Text block –
** start **
Take the 2-minute tour ×
Computational Science Stack Exchange is a question and answer site for scientists using computers to solve scientific problems. It's 100% free, no registration required.

It is stated in http://users.eecs.northwestern.edu/~yingwu/teaching/EECS510/Reading/Williams_NIPS01.pdf

that the PCA mapping from $h$-dimensional data to low $k$-dimensional space minimizes $$\sum_{i,~j} d_{ij}^2-g_{ij}^2,$$ subject to orthonormality of direction vectors. Distances $d_{ij}$ and $g_{ij}$ correspond to distances between items $i,j$ in a high and low-dimensional space, respectively. Can it be shown that PCA also minimizes $$\sum_{i,~j} (d_{ij}-g_{ij})^2,$$subject to orthonormality of direction vectors?

share|improve this question
    
This is my favorite application of principal components (SVD). My hunch is the criteria are so different that optimizing one generally cannot also optimize the other, and that an example with just a few data points should suffice to show it. –  hardmath Dec 15 '12 at 15:37
    
@hardmath I agree; I found numerous papers (and two books) claiming the second criterion is optimized by PCA. Others claim it's the first. Please form your answer, possibly with derivation. –  usero Dec 15 '12 at 20:27

1 Answer 1

up vote 1 down vote accepted

Consider, in some "high dimensional" Euclidean space $\mathbb{R}^n$, a set $\mathscr{S}$ of points and all the unordered distinct pairs (edges) $\mathscr{E}$ drawn from that set. Denote the usual Euclidean distance for each pair $e \in \mathscr{E}$ by $d_e$.

We ask about orthogonally projecting $\mathscr{S}$ onto a lower dimensional subspace, say of dimension $k$, so that the (reduced) distances $\delta_e$ between projected pairs $\pi(e)$ collectively best approximate the original distances $d_e$.

Two optimality criteria are described in this question, the first being minimization of:

$$ (1) \; \sum_{e \in \mathscr{E}} d_e^2 - \delta_e^2 $$

and the second being a least squares formulation, minimizing:

$$ (2) \; \sum_{e \in \mathscr{E}} (d_e - \delta_e)^2 $$

The question posed is whether a solution optimal for the first criterion is necessarily optimal in the second sense. We propose a simple example showing this is not the case, taking the 3-4-5 right triangle in the plane and orthogonally projecting it onto a line.
** end **
What you will do –
(1) In the PCA thread, what example does the answer use to show that the two criteria differ?
(2) Using the PCA thread, explain why the answer only needs a single simple example to settle the question.
(3) Pick up the PCA thread after its last sentence and carry it on.
None of the items are needed for this work.

Record excerpts –
** start **
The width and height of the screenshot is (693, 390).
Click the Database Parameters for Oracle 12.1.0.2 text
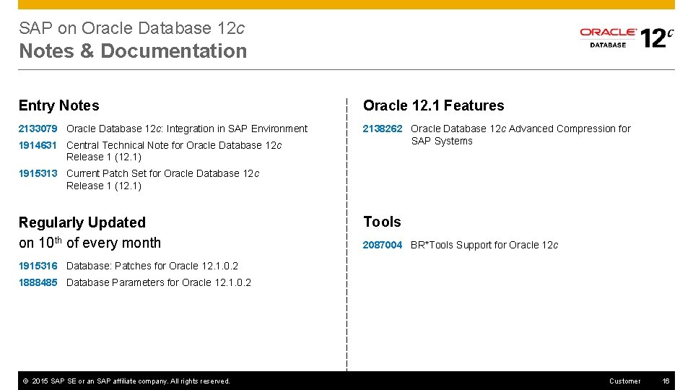coord(159,282)
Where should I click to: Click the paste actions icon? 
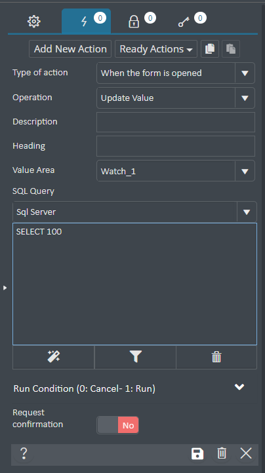point(231,49)

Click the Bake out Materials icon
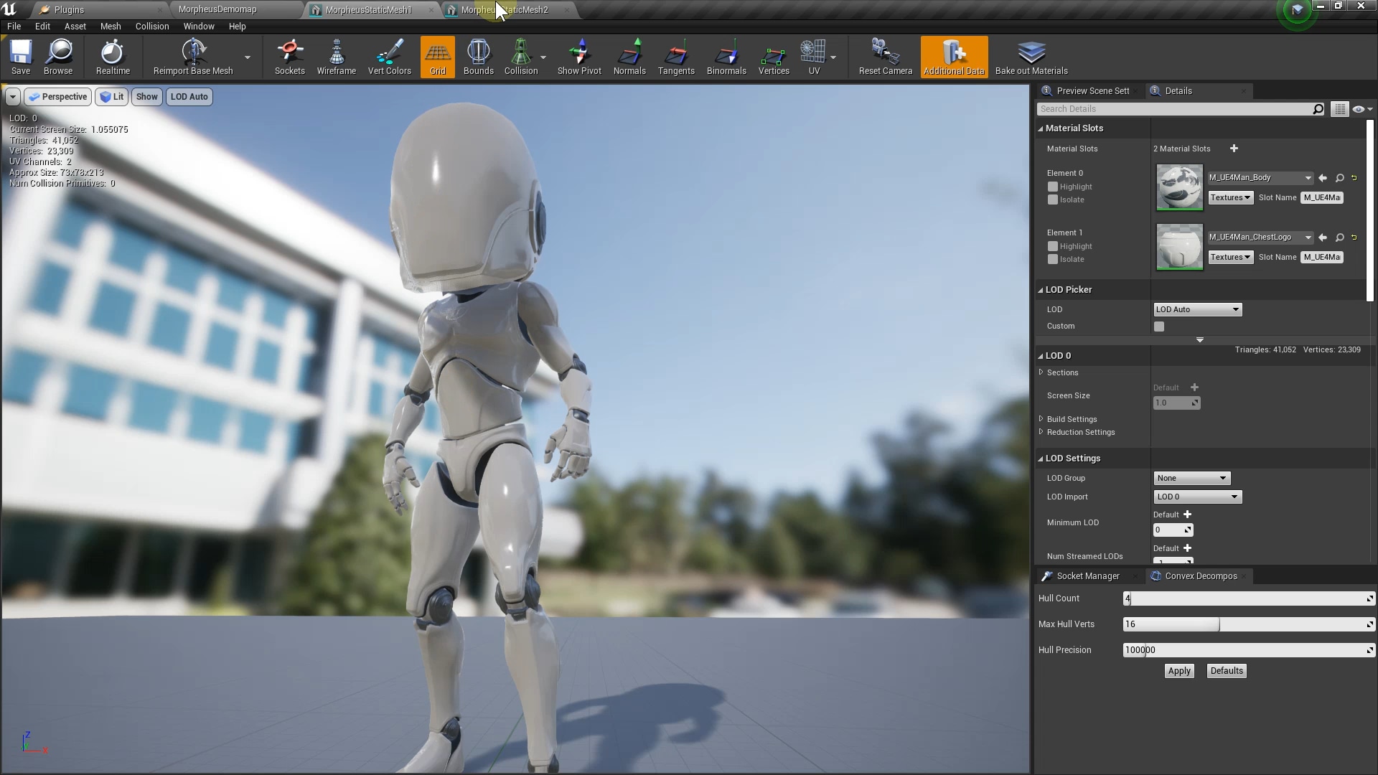pyautogui.click(x=1031, y=57)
** end **
Answers to the tasks –
(1) It uses the 3-4-5 right triangle in the plane, orthogonally projected onto a line.

(2) The question asks whether a solution that is optimal for the first criterion is necessarily optimal in the second sense. One case where it is not is enough to show that this is not the case. The answer proposes the 3-4-5 right triangle projected onto a line for this purpose.

(3)
Since rigid motions (translation, rotation, reflection) preserve distances, a simple setup suffices. Letting $\mathscr{S} = \{ (0,0),(3,0),(0,4) \}$, we ask what (counterclockwise) rotations by angle $\theta$ (about the origin) yield the respective minimums of (1) and (2) if rotated points are orthogonally projected onto the $x$-axis. Notice that $\pi(0,0) = 0$ regardless of the angle chosen, but $\pi(3,0) = 3\cos(\theta)$ and $\pi(0,4) = -4\sin(\theta)$.

As a general observation (1) adds certain constants for the original distances $d_e^2$ and subtracts a sum of projected distances squared $\delta_e^2$ depending on the choice of projection. Thus minimizing (1) amounts to maximizing the latter sum. Because the projected distances are bounded above by the original distances (as alluded to earlier), maximizing the sum of squares of projected distances tends to produce reasonable approximations.

While a general method exists for solving (1) based on the "principal components" (eigenvectors) of a symmetric matrix (and we can circle back to that approach), let's first write out the subtracted part of (1) as a function of angle $\theta$ and perform its necessary maximization:

$$ f(\theta) = \sum \delta_e^2 = 9\cos^2(\theta) + 16\sin^2(\theta) + (3\cos(\theta) + 4\sin(\theta))^2 $$

Simplifying with familiar trigonometric identities reveals that the function has period $\pi$ (rather than $2\pi$):

$$ f(\theta) = 25 -7\cos(2\theta) +12\sin(2\theta) = 25 +\sqrt{193}\sin(2\theta -\alpha) $$

where $\alpha = \tan^{-1}(\frac{7}{12}) \approx 0.52807445$.

By inspection this function $f(\theta)$ has a maximum value $25 +\sqrt{193}$. The location of this (global) maximum (unique within a period $\pi$) is thus:

$$ 2\theta_1 - \alpha = \frac{\pi}{2} $$

$$ \theta_1 = \frac{\pi}{4} + \frac{\alpha}{2} \approx 1.04943539 $$

Thus an exact minimum of (1) (resp. maximum of $f(\theta)$) is known, so we next turn to its relationship with the minimization of (2).

Expanding (2) shows that it contains, among other terms, the same constant $\sum d_e^2$ that we previously pointed out in (1):

$$ \sum (d_e - \delta_e)^2 = \sum d_e^2 - 2\sum d_e \delta_e + \sum \delta_e^2 $$

Also the last summation is the same as term $f(\theta)$ whose maximum was found above. For the minimum of (2) to occur at the same location as (1) would require the middle term:

$$ g(\theta) = -2\sum d_e \delta_e $$

to have a "steeper" minimum there which overcomes the maximum of $f(\theta)$. For simplicity we only calculate whether $\theta_1$ is a critical point of $g(\theta)$. If not, then a minimum of $g(\theta)$ cannot occur there, and likewise (2) is not minimized at the same place as (1).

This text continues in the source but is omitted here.